La perizia della Procura di Monza sulla passerella realizzata a Cinisello Balsamo dalla Carpenfer Roma, la stessa ditta di Castellammare di Stabia che ha installato i portali sull’A1 e sulla Napoli-Pompei, ha evidenziato gravissime anomalie nella posa in opera della carpenteria metallica. Ha accertato, per esempio, che è stato utilizzato filo di ferro scadente; che i tondini (sempre di ferro) sono stati saldati negli stessi trangoli in cui passano i pennoni; che i tiranti (di acciaio) erano fuori squadra. La prima perizia fatta dalla Polstrada di Caserta nord sul tabellone caduto al casello di Santa Maria Capua Vetere ha evidenziato gli stessi difetti.



L’ex carabiniere che diversi mesi fa aveva denunciato la precarietà delle installazioni della Carpenfer ha anche detto: gli operai (quasi mai specializzati) hanno utilizzato saldatrici non omologate, acquistate sul mercato parallelo (quello dei falsi, per intenderci, controllato dal clan Mazzarella) e materiale ferroso non radiografato. Cioè, non certificato, proveniente dalla Cina.

Un affare nell’affare. Perché il ferro cinese, la cui vendita è legale, è in massima parte di cattiva qualità in quanto proveniente da scarti ferrosi riciclati. Costa la metà (25 centesimi al chilo al posto dei 52/55 centesimi di quello con la certificazione Ue), non può essere impiegato nelle opere pubbliche perché non ha i requisiti previsti dalla normativa europea.

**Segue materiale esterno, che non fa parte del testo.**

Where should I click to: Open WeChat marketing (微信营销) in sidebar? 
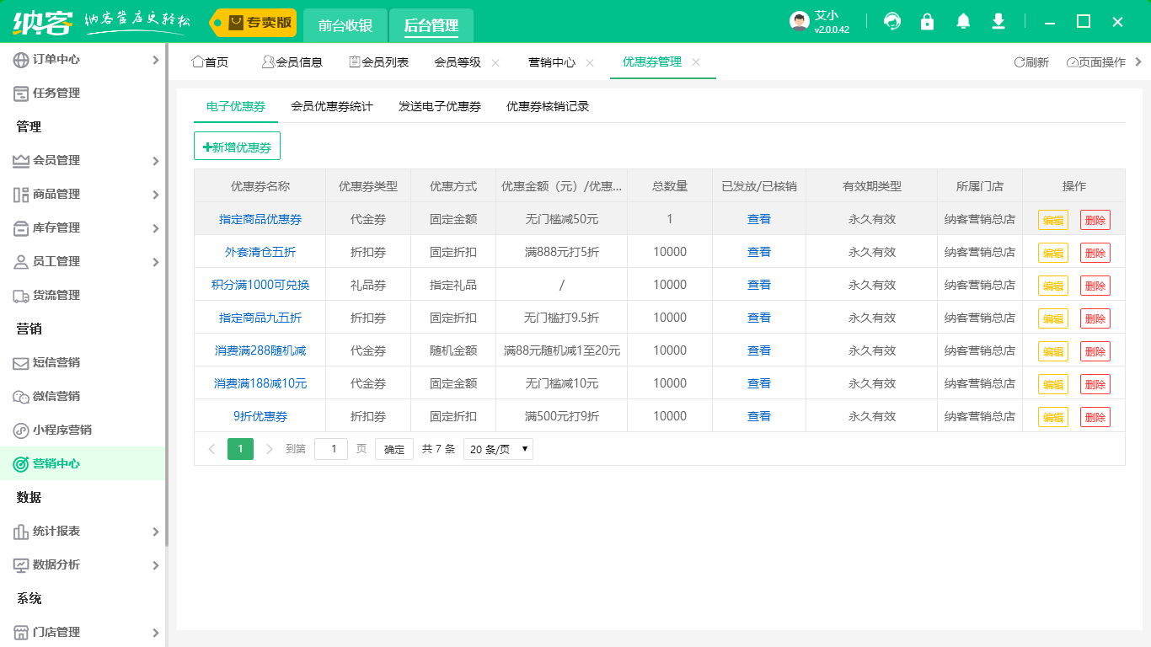[56, 396]
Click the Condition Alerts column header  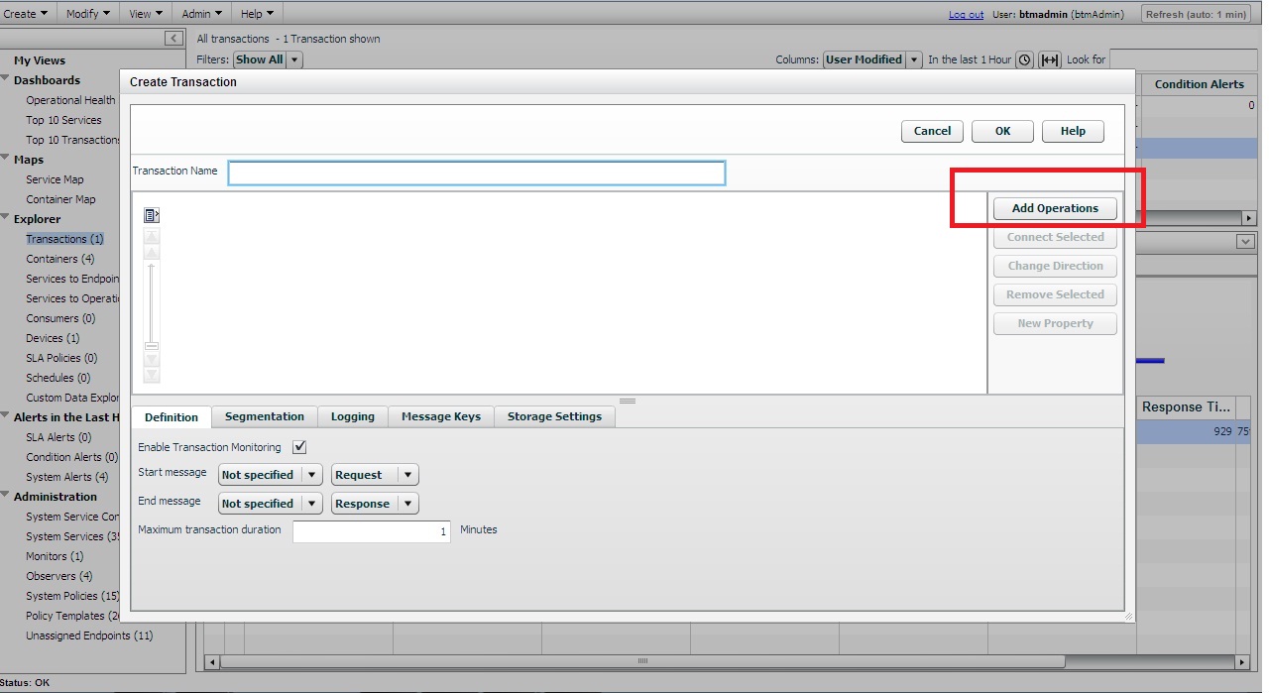pyautogui.click(x=1199, y=84)
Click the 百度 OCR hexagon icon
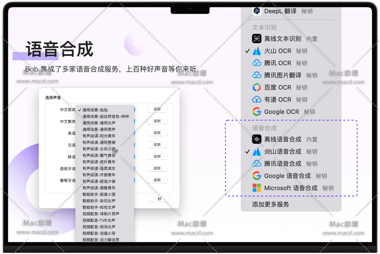The width and height of the screenshot is (380, 254). point(257,87)
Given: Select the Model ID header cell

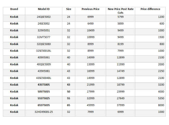Looking at the screenshot, I should (44, 9).
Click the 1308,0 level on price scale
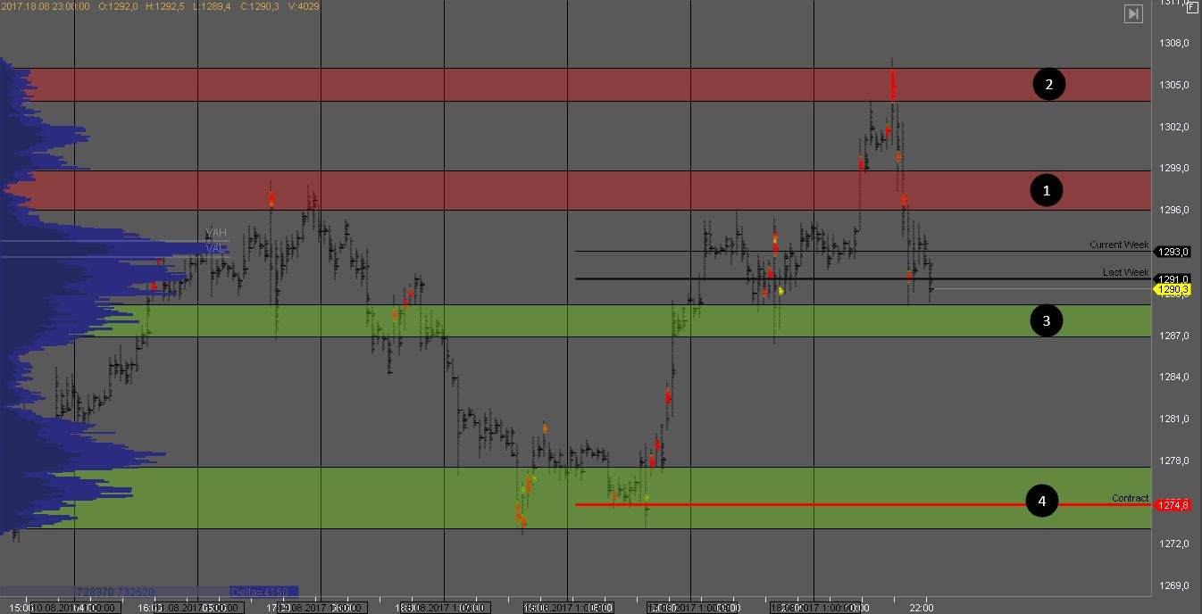 click(x=1173, y=43)
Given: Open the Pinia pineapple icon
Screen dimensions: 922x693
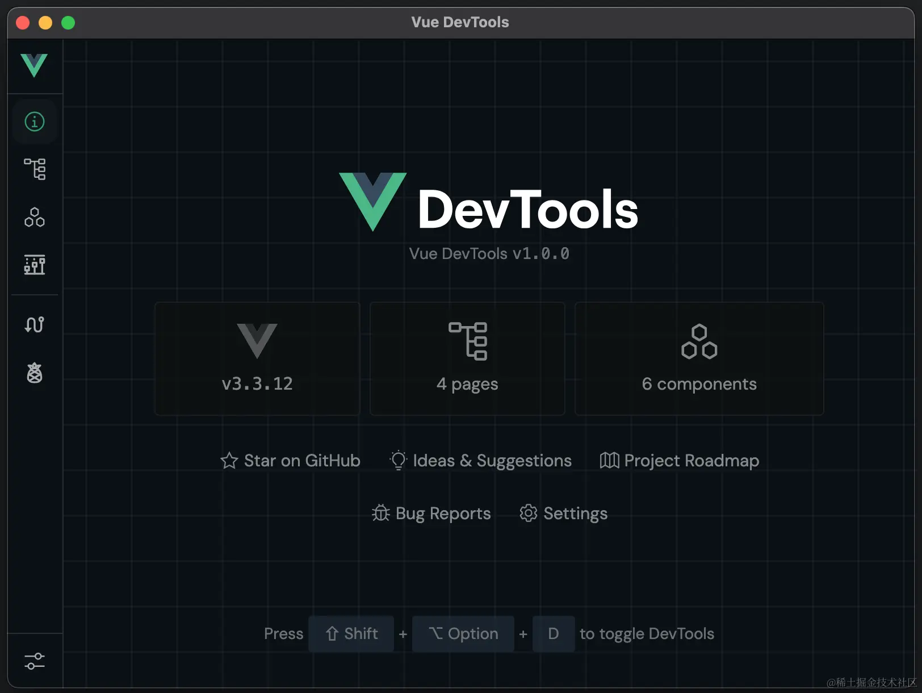Looking at the screenshot, I should [x=34, y=373].
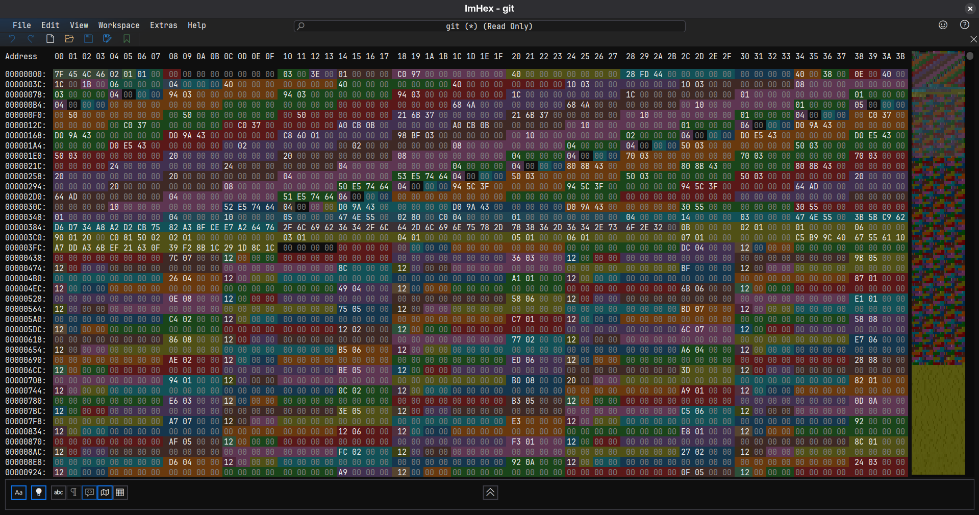The width and height of the screenshot is (979, 515).
Task: Open the Workspace menu
Action: [x=119, y=25]
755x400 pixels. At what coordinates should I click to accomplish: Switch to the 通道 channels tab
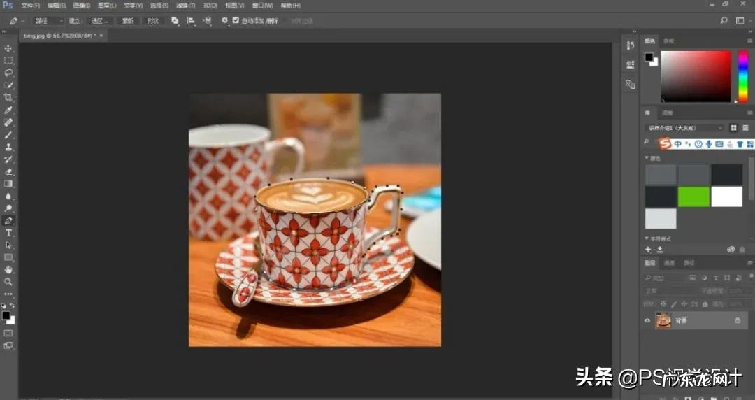pyautogui.click(x=670, y=263)
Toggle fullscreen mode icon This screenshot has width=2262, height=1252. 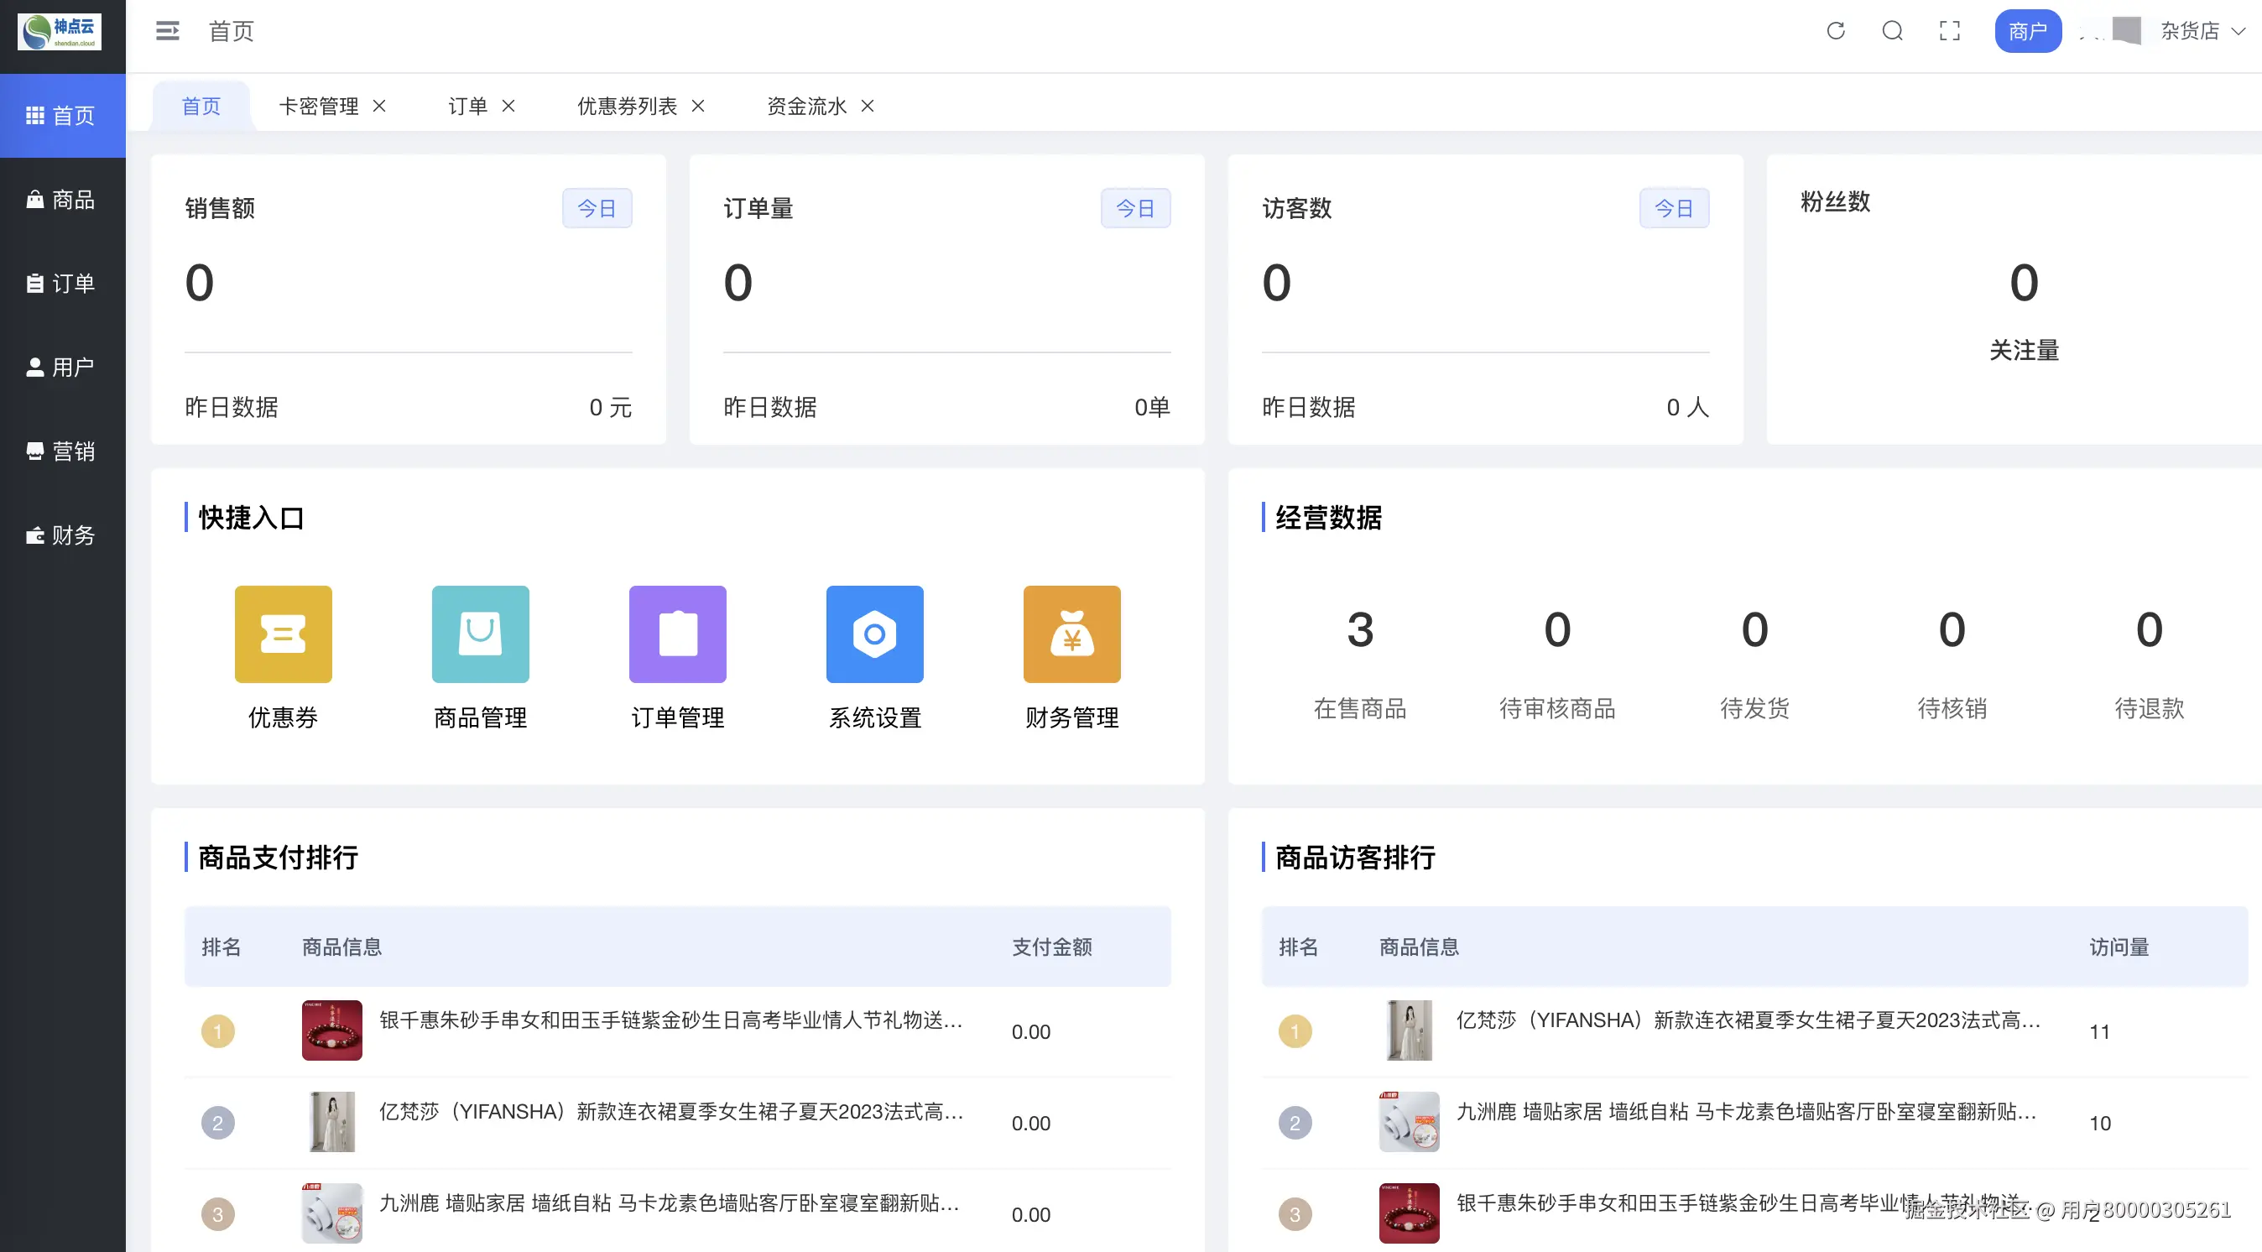[x=1949, y=32]
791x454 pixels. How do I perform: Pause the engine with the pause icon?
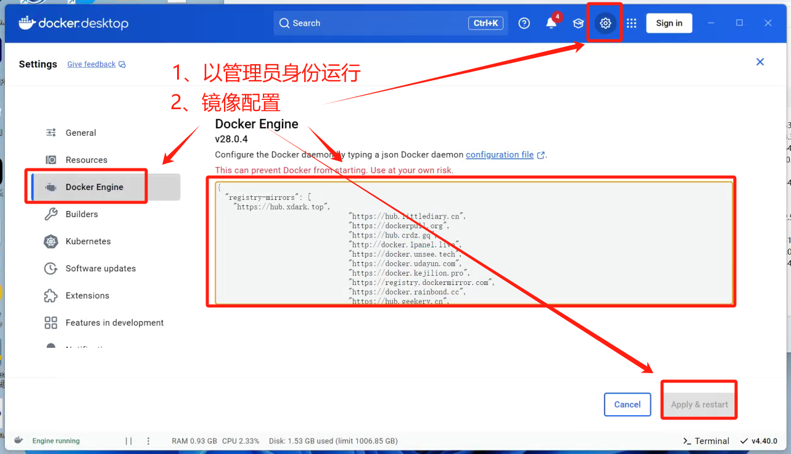click(x=129, y=440)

È in libera vendita perché può tranquillamente essere usato in piccoli lavori di carpenteria (gli infissi, per esempio) a uso privato. Infilato in un pilastro di cemento, impiega al massimo vent’anni per corrodersi e spezzarsi a fronte dei settant’anni di quello di buona qualità.



Ma la colpa non è dei cinesi che esportano le barre di ferro semilavorato. La colpa è di quanti - spesso società di comodo, che aprono e chiudono nel giro di un paio di mesi - speculano sulla differenza di prezzo allegando alla partita di ferro una certificazione di equipollenza agli standard Ue rilasciata da laboratori compiacenti: lo stesso sistema utilizzato, per esempio, per trasformare (documentalmente) rifiuti tossici e nocivi in banale materiale inerte. Un pezzo di carta che serve a sistemare i fascicoli dei direttori dei lavori e a evitare future ed eventuali grane giudiziarie.



Al direttore dei lavori non compete, infatti, il controllo sulla veridicità sostanziale delle attestazioni rilasciate da laboratori accreditati. L’effetto più grave di questa operazione è che nessuno sa di che qualità è il ferro utilizzato per realizzare pensiline, ponti, pilastri di calcestruzzo e che l’impiego di materiale scadente e non omologato viene accertato, attraverso perizie effettuate ex post, solo in caso di disastri e sciagure. È il caso, per esempio, dei crolli all’Aquila dopo il terremoto.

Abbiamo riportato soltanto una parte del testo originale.